Goal of the exercise » Exactly transcribe the span of lines from the one containing "Where should I click to: Delete" through the final line of the entries, inclusive, and nothing outside it. Exclude the pictures.

Data for processing »
════════════════════

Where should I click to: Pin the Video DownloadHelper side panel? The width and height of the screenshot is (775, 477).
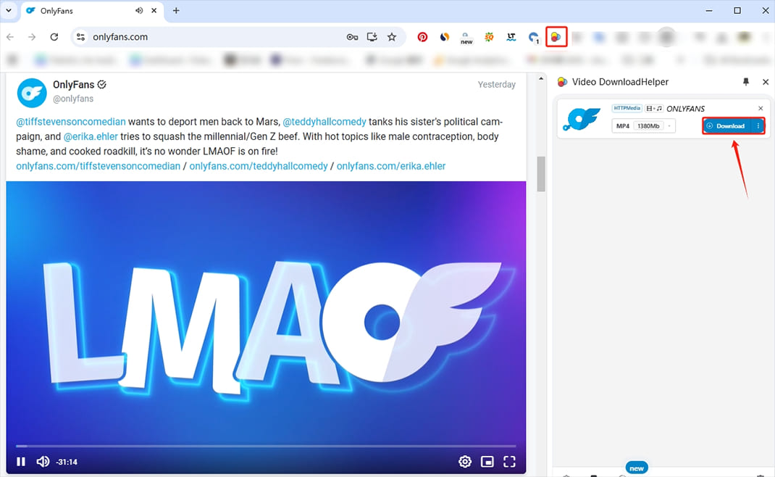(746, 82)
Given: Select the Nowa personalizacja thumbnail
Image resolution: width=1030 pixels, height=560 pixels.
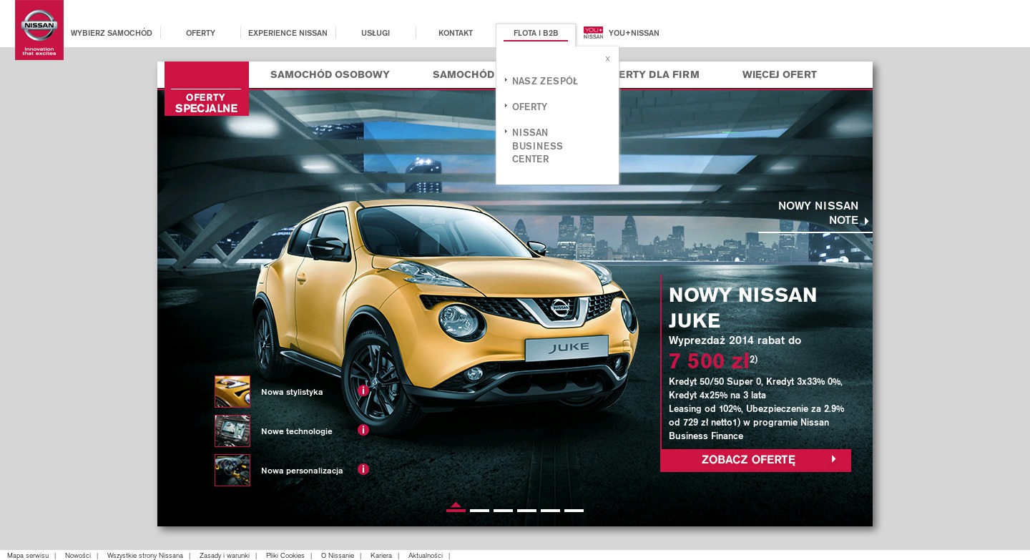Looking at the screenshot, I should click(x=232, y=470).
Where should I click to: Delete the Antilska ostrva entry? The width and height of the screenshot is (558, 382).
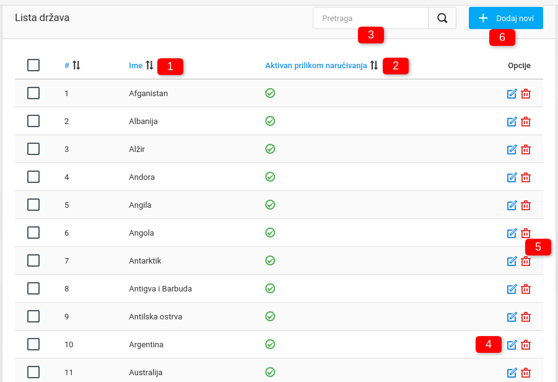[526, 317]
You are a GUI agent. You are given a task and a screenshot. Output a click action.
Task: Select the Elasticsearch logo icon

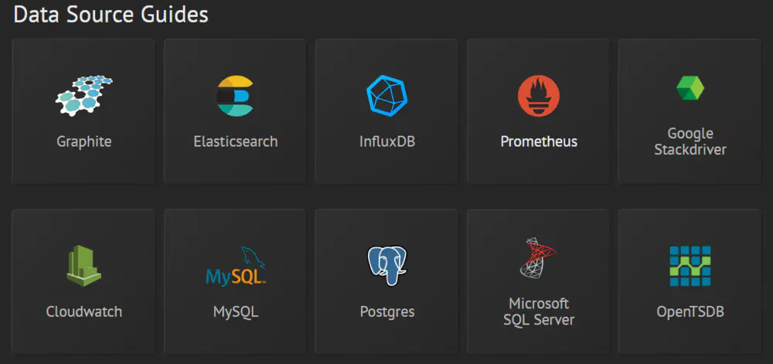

════════════════════

Exercise answer »
Where should I click to: Delete the Antilska ostrva entry? The width and height of the screenshot is (558, 382).
[526, 317]
You are a GUI agent. You are given a task and a screenshot. Output a click action.
Task: Select the Elasticsearch logo icon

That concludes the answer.